C’est une vie libre.
La
vie active ou politique est une vie dans laquelle on accorde du
temps uniquement aux choses ni nécessaires ni utiles.
Travail
dévalué car esclavage par rapport à l’entretien
de la vie
b)
on remarquera que cette vie, si elle est louable, n’est
pas la meilleure (cf. § 2)
Au-dessus,
il y a la vie du philosophe, celui qui est entièrement
libre de toute préoccupation, vitale et/ ou sociale, qui
exerce tranquillement son esprit (cf. EN livre X) ; la politique
rend en fait possible la vie philosophique qui réalise
au plus haut point l’humanité de l’homme (cf.

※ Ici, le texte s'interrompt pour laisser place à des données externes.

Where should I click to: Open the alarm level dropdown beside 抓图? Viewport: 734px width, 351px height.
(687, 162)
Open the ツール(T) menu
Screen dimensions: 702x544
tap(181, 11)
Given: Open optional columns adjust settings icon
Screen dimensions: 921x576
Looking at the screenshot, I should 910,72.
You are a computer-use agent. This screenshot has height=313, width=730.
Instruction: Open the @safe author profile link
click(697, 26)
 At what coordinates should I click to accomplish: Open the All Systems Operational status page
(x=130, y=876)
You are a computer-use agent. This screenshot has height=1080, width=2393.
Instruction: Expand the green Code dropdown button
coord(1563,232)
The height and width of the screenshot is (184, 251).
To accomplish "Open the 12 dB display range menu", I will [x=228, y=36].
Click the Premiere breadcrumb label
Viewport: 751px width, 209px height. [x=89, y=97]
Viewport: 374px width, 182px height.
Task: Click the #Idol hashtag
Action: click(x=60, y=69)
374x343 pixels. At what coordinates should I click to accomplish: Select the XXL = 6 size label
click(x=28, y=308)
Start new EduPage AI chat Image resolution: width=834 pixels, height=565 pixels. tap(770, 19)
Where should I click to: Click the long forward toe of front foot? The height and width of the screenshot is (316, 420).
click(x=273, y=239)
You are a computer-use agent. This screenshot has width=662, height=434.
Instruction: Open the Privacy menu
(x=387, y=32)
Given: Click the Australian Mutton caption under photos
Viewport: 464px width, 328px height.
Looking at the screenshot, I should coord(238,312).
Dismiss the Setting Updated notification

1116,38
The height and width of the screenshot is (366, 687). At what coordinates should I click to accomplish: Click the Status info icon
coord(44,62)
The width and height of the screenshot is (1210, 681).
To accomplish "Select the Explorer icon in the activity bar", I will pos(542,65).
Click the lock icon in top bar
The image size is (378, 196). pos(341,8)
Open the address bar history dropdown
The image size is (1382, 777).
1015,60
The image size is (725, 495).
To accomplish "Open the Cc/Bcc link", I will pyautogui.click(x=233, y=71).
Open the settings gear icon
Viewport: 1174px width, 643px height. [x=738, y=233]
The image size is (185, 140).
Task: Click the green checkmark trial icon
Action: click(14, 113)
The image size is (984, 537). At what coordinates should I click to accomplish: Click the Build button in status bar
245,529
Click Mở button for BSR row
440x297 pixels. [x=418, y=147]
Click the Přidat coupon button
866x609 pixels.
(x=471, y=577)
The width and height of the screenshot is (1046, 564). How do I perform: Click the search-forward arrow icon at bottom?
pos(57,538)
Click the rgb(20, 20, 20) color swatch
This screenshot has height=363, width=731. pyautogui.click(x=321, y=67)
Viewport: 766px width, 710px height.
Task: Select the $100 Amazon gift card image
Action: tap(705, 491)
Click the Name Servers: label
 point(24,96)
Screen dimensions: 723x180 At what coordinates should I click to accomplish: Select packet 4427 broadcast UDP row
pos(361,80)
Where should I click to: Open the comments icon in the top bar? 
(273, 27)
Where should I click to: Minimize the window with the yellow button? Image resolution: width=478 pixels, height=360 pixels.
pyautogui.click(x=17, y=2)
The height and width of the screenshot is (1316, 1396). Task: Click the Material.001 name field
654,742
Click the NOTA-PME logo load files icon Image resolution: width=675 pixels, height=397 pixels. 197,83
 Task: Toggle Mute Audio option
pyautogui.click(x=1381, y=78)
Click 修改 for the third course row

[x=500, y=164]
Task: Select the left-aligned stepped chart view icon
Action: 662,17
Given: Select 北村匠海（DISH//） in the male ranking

aussi allégorie de la caverne). La vie philosophique =
vita contemplativa. Le « loisir » philosophique. («
Temps libre » : temps dans lequel on est libre, non soumis
aux nécessités de la vie)
c)
pourquoi alors l’appeler politique ?
L’action,
on l’a vu à travers la distinction des trois facultés
humaines, quelque chose de positif ; garde le sens politique que
lui donnait Aristote. Il faut en revenir à la tradition
et même à Aristote, qui, sans Platon, aurait peut-être
pu aller jusqu’au bout de sa thèse selon laquelle
l’homme est un animal politique. Ce qui veut dire que mener
une vie humaine digne de ce nom c’est agir.
Mais
surtout, on voit ici que n’est pas faire n’importe
quoi, ce n’est pas et même certainement pas travailler.
Ainsi,
la trop grande généralité du terme d’activité,
de vie active, a fait que progressivement, on a oublié
ce que c’était véritablement qu’agir.
Du coup, le mépris pour l’activité en général
s’est confondu avec le mépris que l’on avait
pour le travail. Travailler, agir, être actif, en activité
: cela caractérise une perte de temps, puisque c’est
un temps consacré à des choses pas « dignes
d’un homme », pas assez nobles. Le travail = ceux
qui n’ont pas le temps de s’occuper de l’esprit.